# Exercise goal
What you should give back is a precise copy of the lines below from the one containing "The height and" through the one containing "Expand nested replies under 허니홀로우's comment", with no pictures.

■ ■ ■ ■ ■ ■ ■

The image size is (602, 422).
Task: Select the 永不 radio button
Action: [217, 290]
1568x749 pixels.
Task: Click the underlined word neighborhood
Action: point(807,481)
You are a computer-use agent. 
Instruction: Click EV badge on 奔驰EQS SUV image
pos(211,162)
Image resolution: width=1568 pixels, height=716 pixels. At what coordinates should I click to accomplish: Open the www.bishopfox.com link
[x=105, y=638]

■ ■ ■ ■ ■ ■ ■

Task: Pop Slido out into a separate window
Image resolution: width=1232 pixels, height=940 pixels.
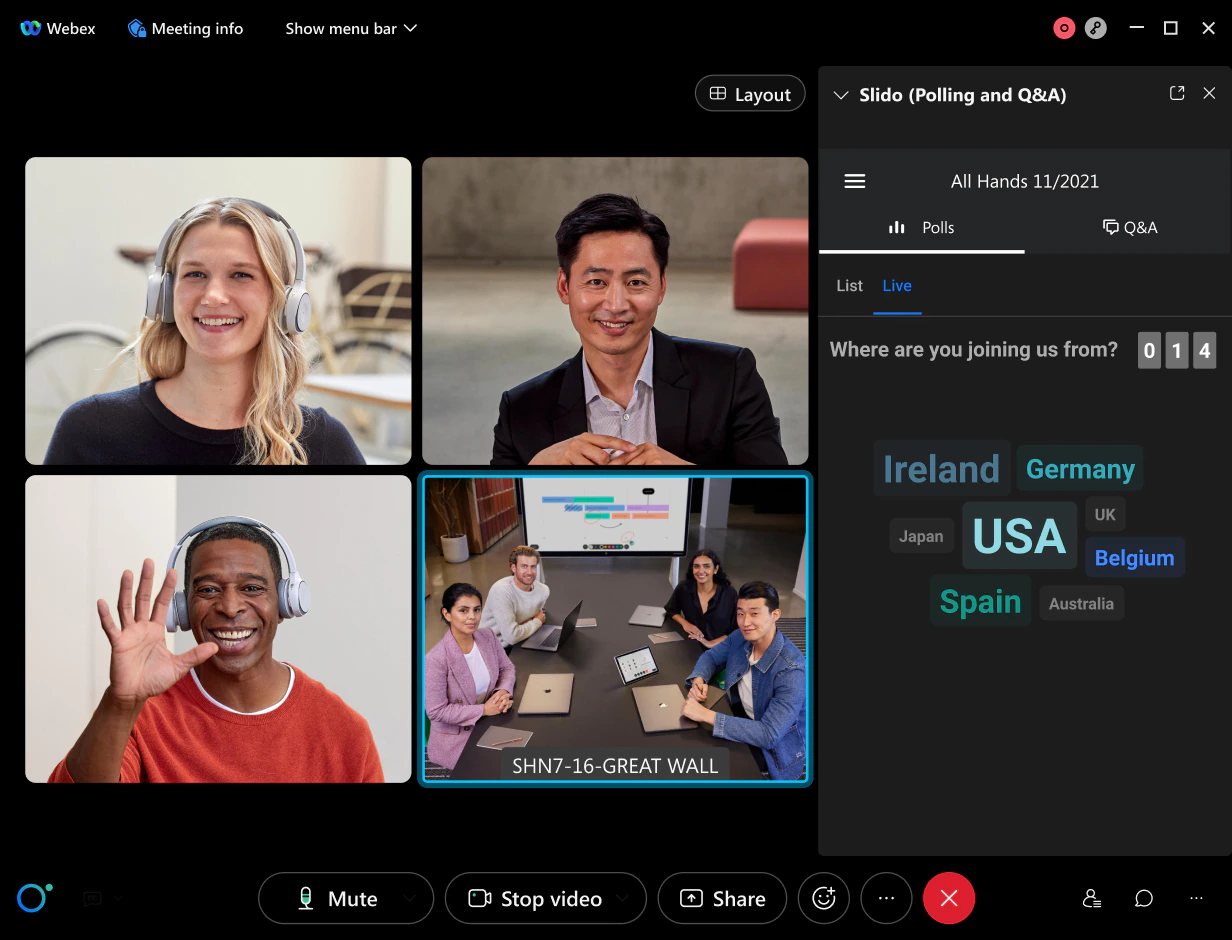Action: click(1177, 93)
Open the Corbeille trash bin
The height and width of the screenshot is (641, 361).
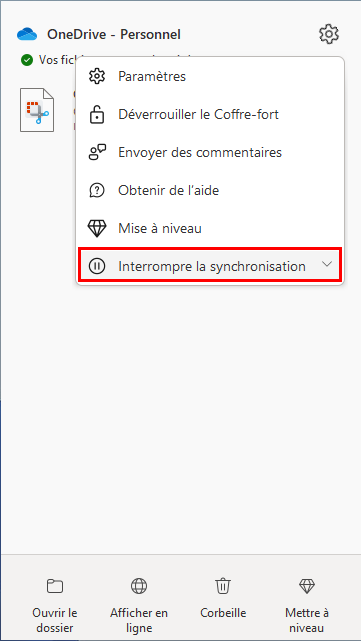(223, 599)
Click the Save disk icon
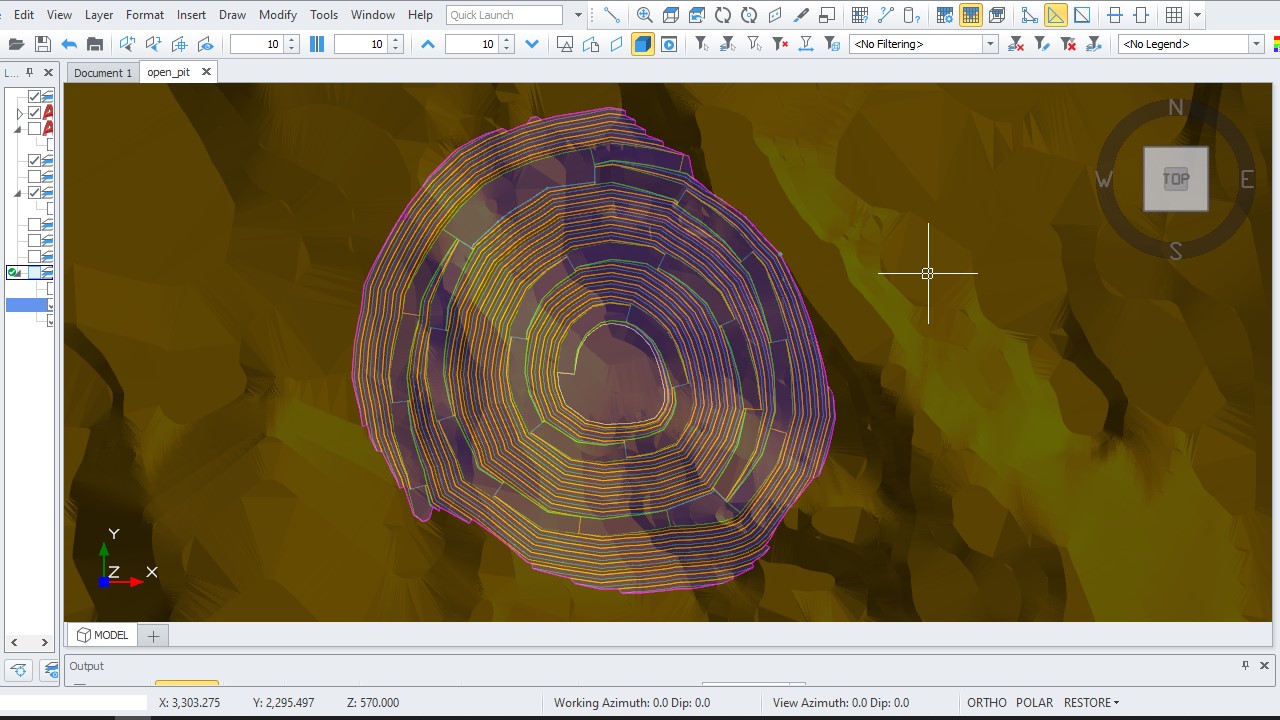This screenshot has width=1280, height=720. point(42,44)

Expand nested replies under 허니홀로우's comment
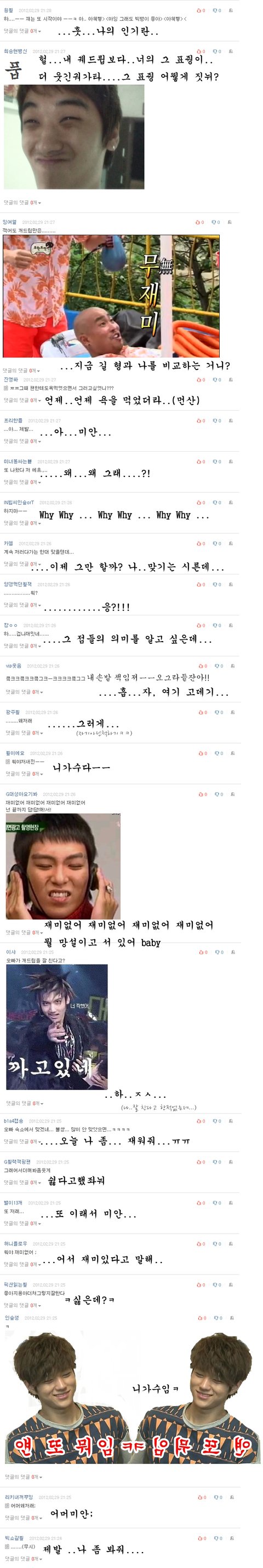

■ ■ ■ ■ ■ ■ ■

# Response area
The height and width of the screenshot is (641, 361).
(223, 599)
Click the Save disk icon
This screenshot has width=1280, height=720. point(42,44)

Expand nested replies under 허니홀로우's comment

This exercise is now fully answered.